_ABOUT THIS TASK_
Starting at the line that contains "Download the Interest over time chart" and stopping at the line that contains "You are a GUI", restate each line of the records below exactly. Omit the pictures.
[[ TASK DATA, beginning ]]
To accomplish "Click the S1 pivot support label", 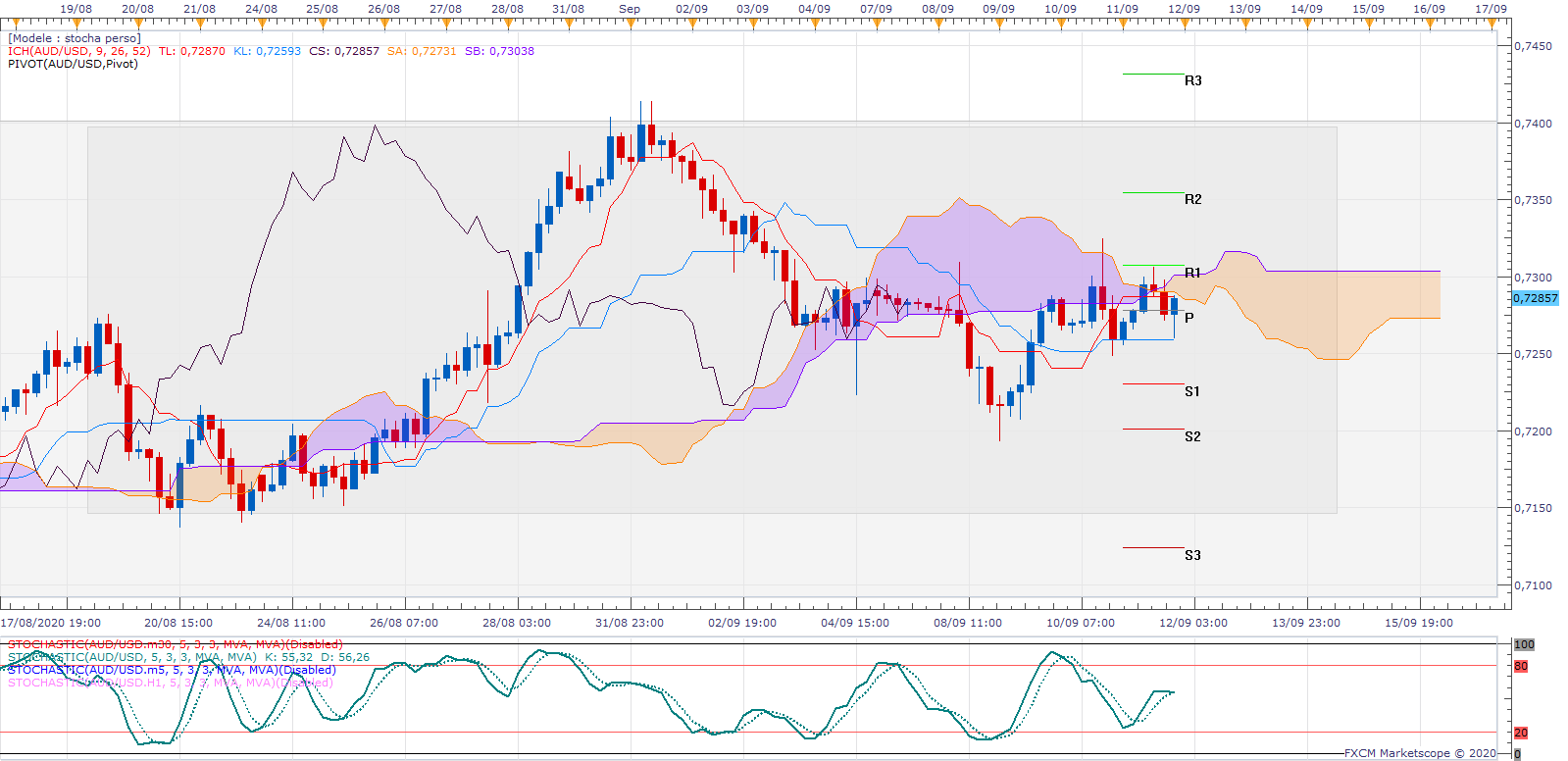I will pos(1191,391).
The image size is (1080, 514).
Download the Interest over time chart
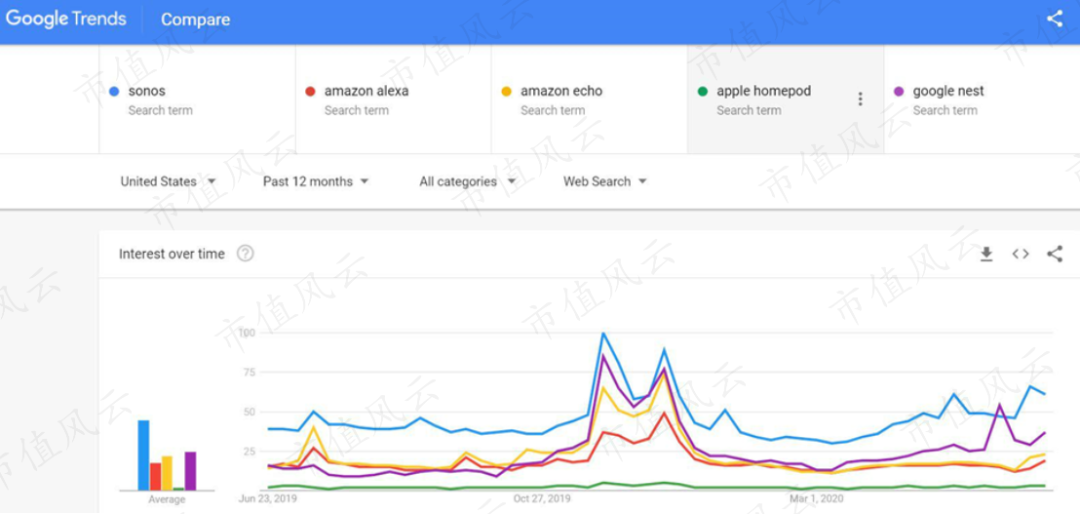986,254
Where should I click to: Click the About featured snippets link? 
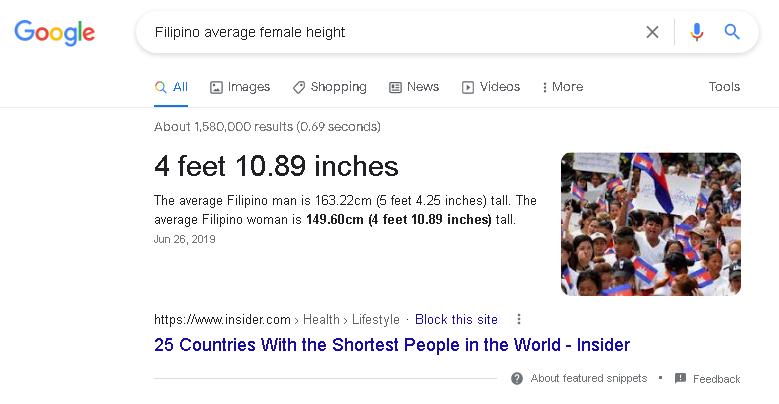click(589, 379)
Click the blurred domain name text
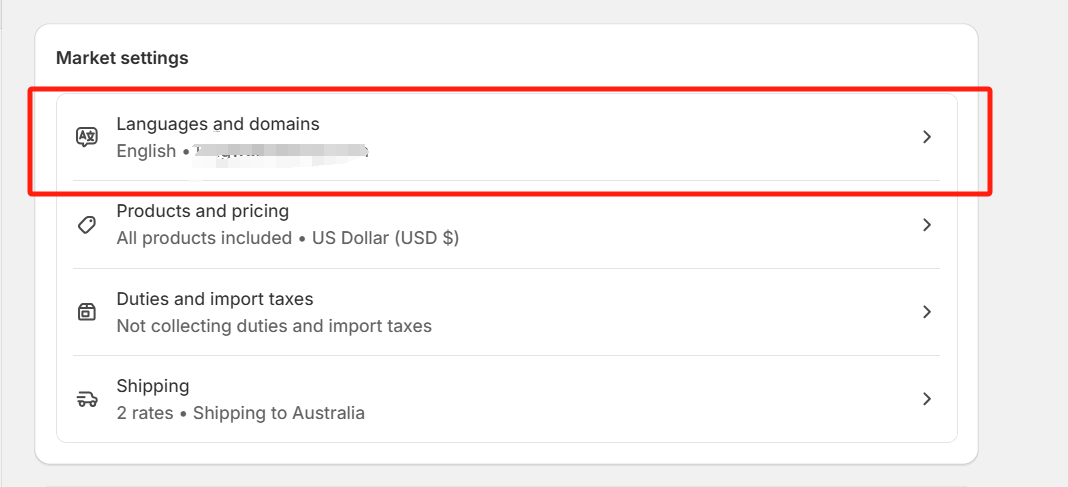1068x487 pixels. pyautogui.click(x=281, y=153)
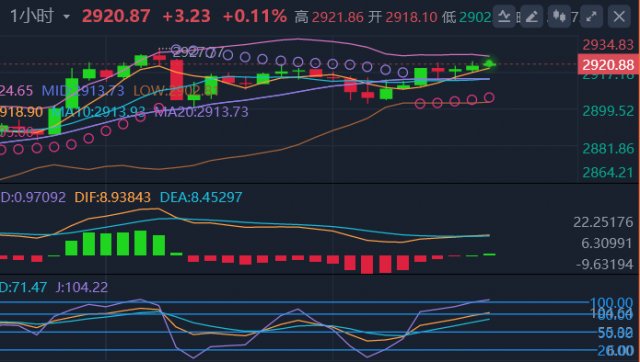Screen dimensions: 640x362
Task: Select the DIF:8.93843 MACD legend
Action: 112,198
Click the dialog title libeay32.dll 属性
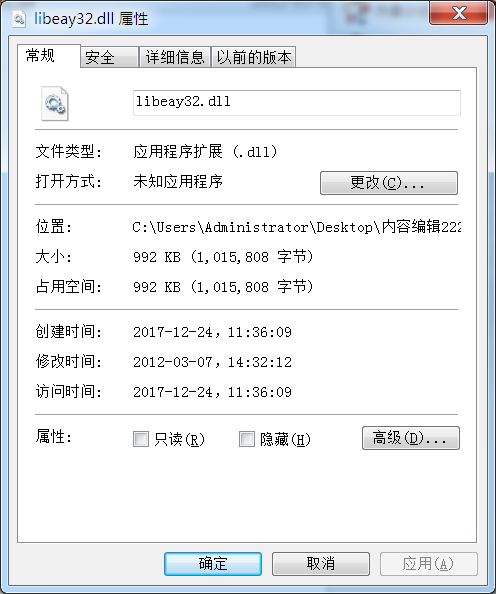The width and height of the screenshot is (496, 594). 91,19
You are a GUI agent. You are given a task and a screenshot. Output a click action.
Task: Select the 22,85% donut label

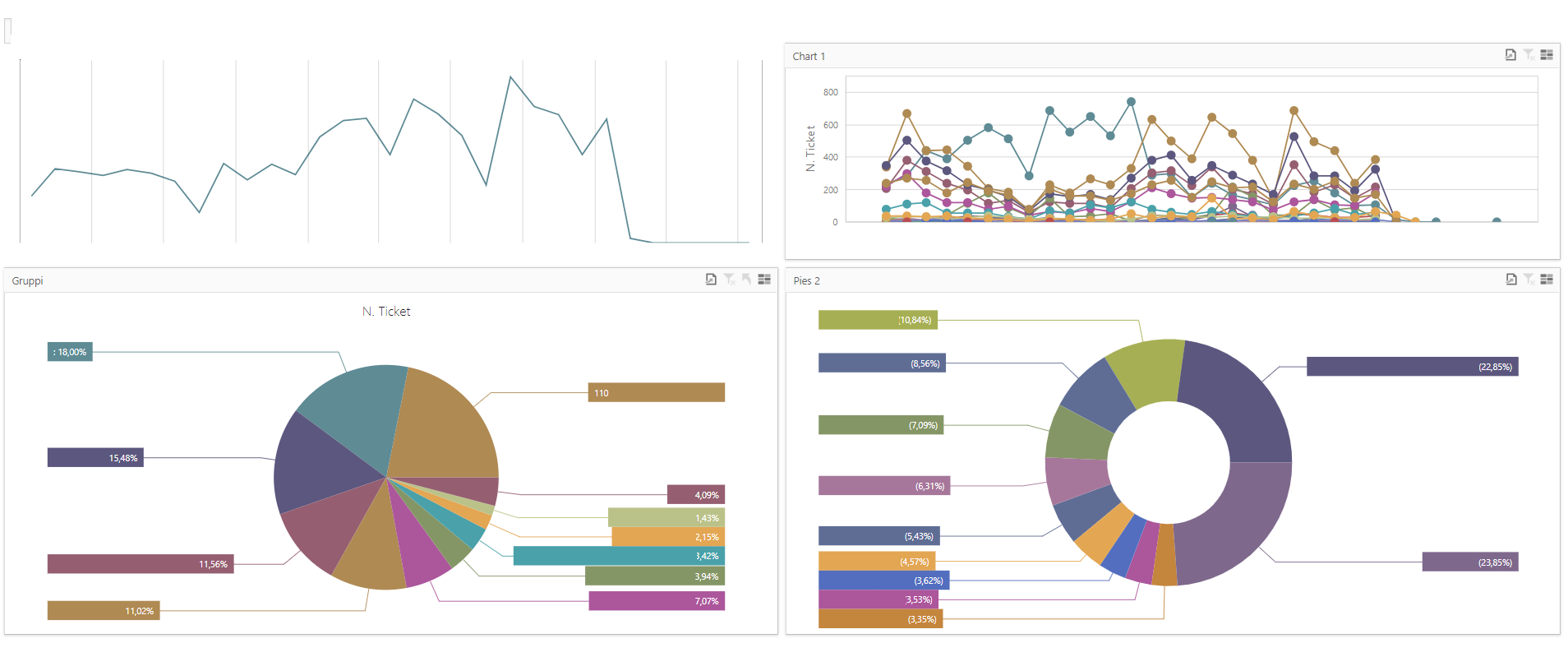1412,367
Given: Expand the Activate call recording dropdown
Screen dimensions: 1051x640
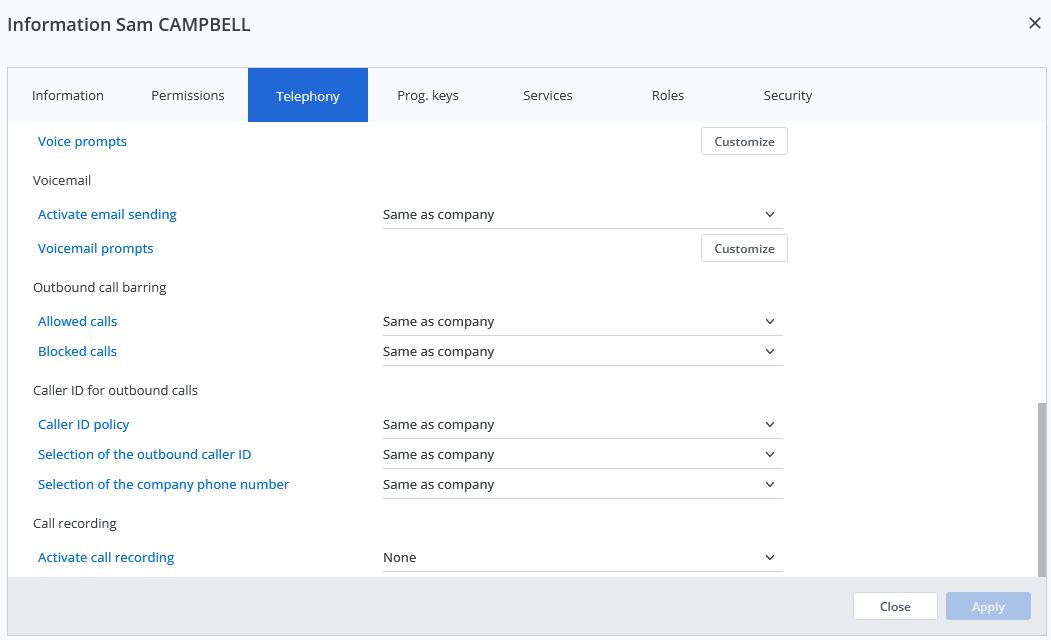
[[ TASK DATA, end ]]
_RESULT FOR THIS TASK_
Download the Interest over time chart
986,254
Where should I click to: Click the About featured snippets link? 
click(589, 379)
Click the blurred domain name text
1068x487 pixels. pyautogui.click(x=281, y=153)
Screen dimensions: 640x362
Task: Select the DIF:8.93843 MACD legend
Action: 112,198
Click the dialog title libeay32.dll 属性
The width and height of the screenshot is (496, 594). 91,19
You are a GUI agent. You are given a task and a screenshot. Output a click action.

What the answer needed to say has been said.